Descartes’ Sceptical Arguments:
I. The Argument from Illusion: Various sensory perceptions are
inconsistent, e.g., a stick partially submerged in water looks
broken, but feels continuous; objects can look yellow to a person
suffering from jaundice.
How does one distinguish illusory from veridical experience?
Which of the above propositions does this argument bring into the
sphere of the doubtful? 1? 2? 3?
I’m not a lunatic. I know I’m not suffering from delusions/hallucinations
about my current surroundings. II. The Dream Argument: Yet, is it not possible that I’m dreaming
now, instead of awake sensing I’m standing in this room?
Typically dreams are incoherent, discontinuous, and break laws
of nature; but occasionally I have had realistic dreams. I have
believed I was standing in this room (seated in my chair at my
desk), but then waked up and discovered I had been dreaming it.
Hence, for all I know now with certainty, I might be dreaming I am
standing in this room. Hence, I can doubt proposition 2. I cannot
be sure I am awake now; there’s a slight chance I’m having one of
those realistic dreams right now.
Does the Dream Argument shed doubt on 3? Might I be “dreaming” all
How does Descartes argue for his answer to this question?
III. The Evil Genius Hypothesis
At this stage Descartes leaves the realm of ordinary experiences and familiar
grounds for doubts. He calls this “hyperbolical” doubt.
Suppose there is a very powerful, clever demon who deploys all of his
resources to deceive me. (At this point, I cannot be absolutely sure that
there is a good God who would not allow me to be deceived in this way.)
(a) Suppose this powerful evil genius is the source of all of my complex,
coordinated “sensations” which I have taken to be caused by the world.
Suppose I don’t have a body or senses, but what I have taken to be
experiences of a world is in fact all simulated experience—the evil
demon has given me faux sensations. [I have experienced a virtual
reality, but not a real world that I received information about through
my sense organs.] This hypothesis sheds doubt on 3.
(b) Suppose further this evil genius tampers with my reasoning so that I get
confused and make mistakes, but he makes me think that I understand
what I’m thinking or induces me to believe I have made valid deductions
from claims that seemed true.
It’s possible that I make mistakes when I believe I intuit mathematical claims
or prove theorems. Hence, I have shed the slightest doubt on the claims of 4.

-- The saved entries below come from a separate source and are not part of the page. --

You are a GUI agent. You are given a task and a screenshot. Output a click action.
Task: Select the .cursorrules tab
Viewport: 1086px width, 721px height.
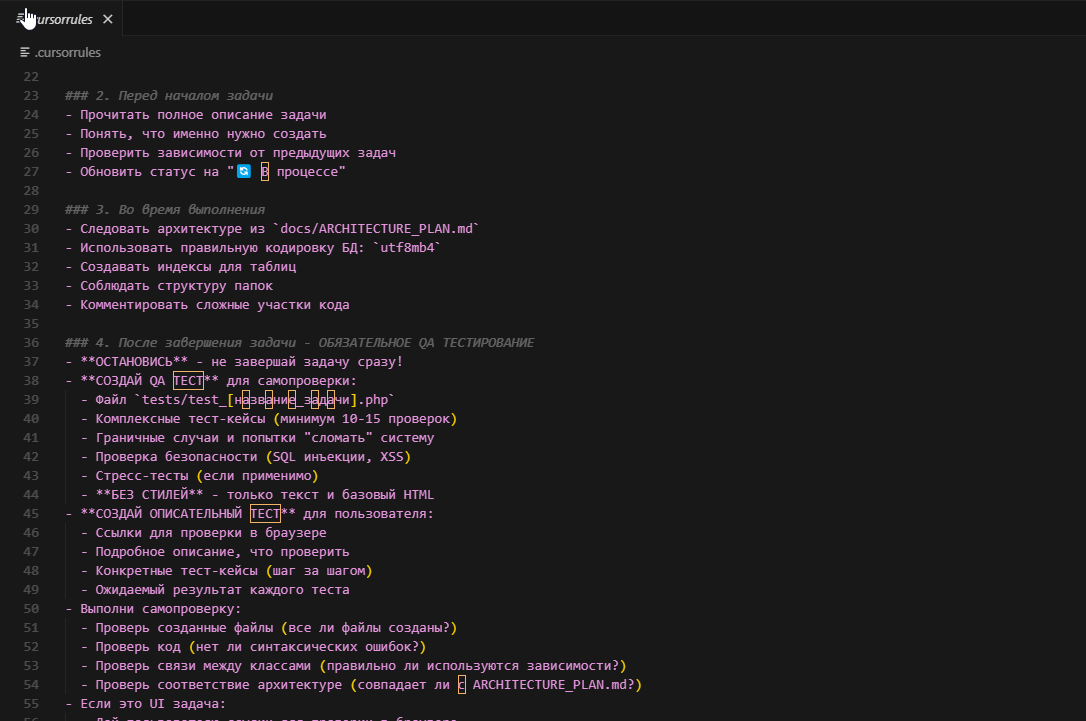[x=62, y=19]
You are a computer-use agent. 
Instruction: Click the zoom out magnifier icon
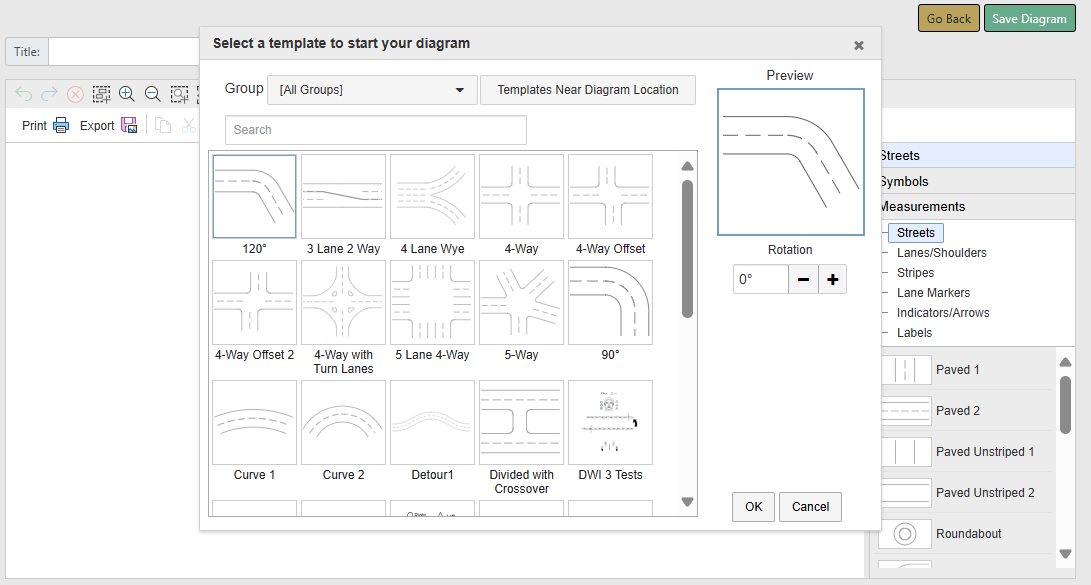tap(153, 94)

How does Descartes distinguish objective from subjective certainty?
Is there any belief that the EGH does not render doubtful?
But I was persuaded that there was nothing in all the world, that there
was no heaven, no earth, that there were no minds, nor any bodies: was
I not then likewise persuaded that I did not exist? Not at all; of a surety I
myself did exist since I persuaded myself of something [or merely
thought of something]. But there is some deceiver or other, very
powerful and very cunning, who ever employs his ingenuity in deceiving
me. Then without doubt I exist also if he deceives me, and let him
deceive me as much as he will, he can never cause me to be nothing so
long as I think I am something. So that having reflected well and
carefully examined all things, we must come to the definite conclusion
that this proposition: I am, I exist, is necessarily true each time that I
pronounce it, or that I mentally conceive it.

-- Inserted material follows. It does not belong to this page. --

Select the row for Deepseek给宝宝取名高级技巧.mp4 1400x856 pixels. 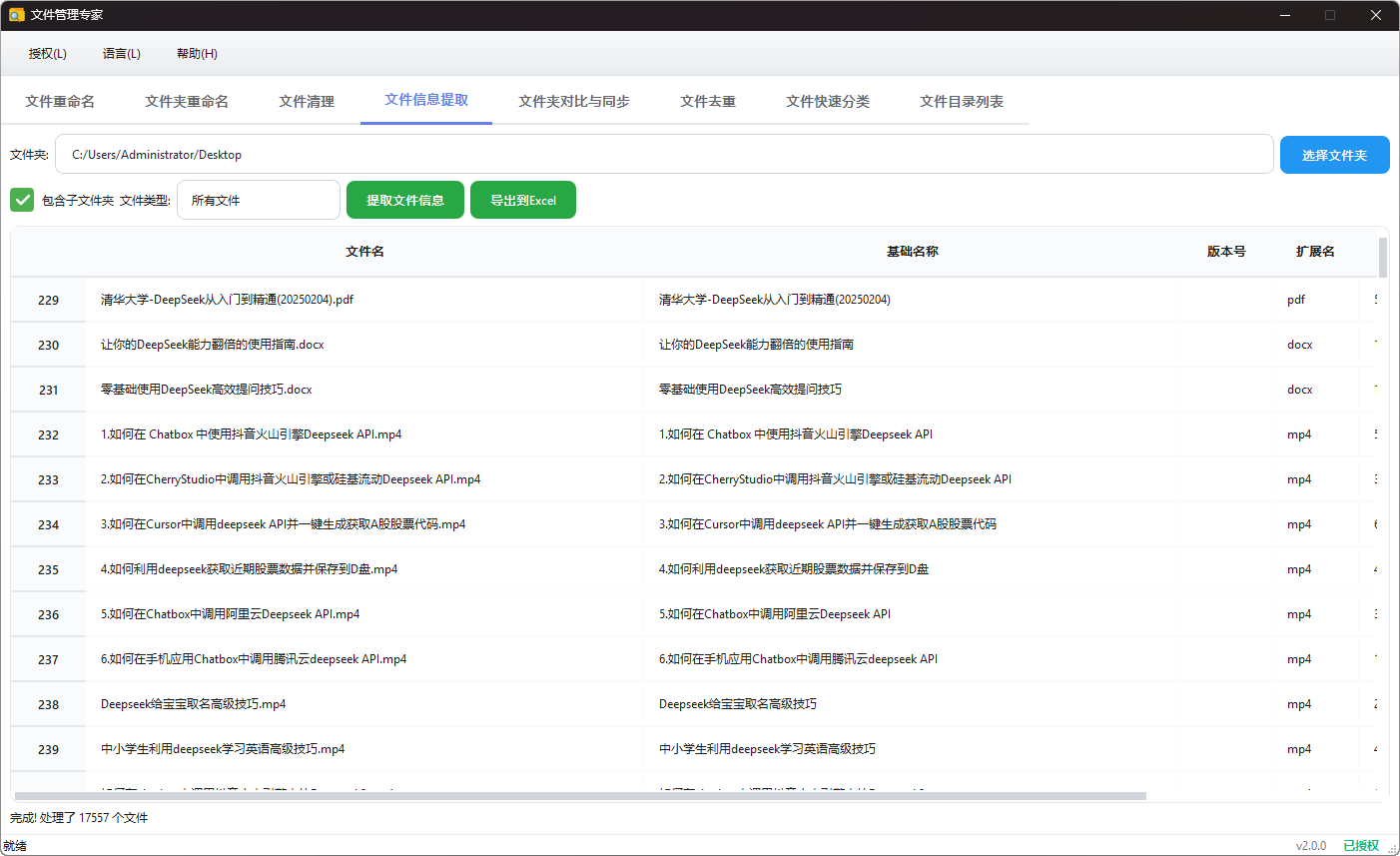(399, 704)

Proposition 5. ‘I exist’ cannot be doubted whenever one entertains it. The proposition is self-verifying. The conditions under which one thinks it or
consider it are the conditions that make it true. This is a special property that
thinking ‘I exist’ has.
Descartes has found his indubitable truth.
He then asks what is this “I” which I know exists every time I reflect on it? I
am a thing that thinks—a thing that affirms, denies, doubts, imagines, wills,
desires, seems to sense. I am a mind or a thinking thing.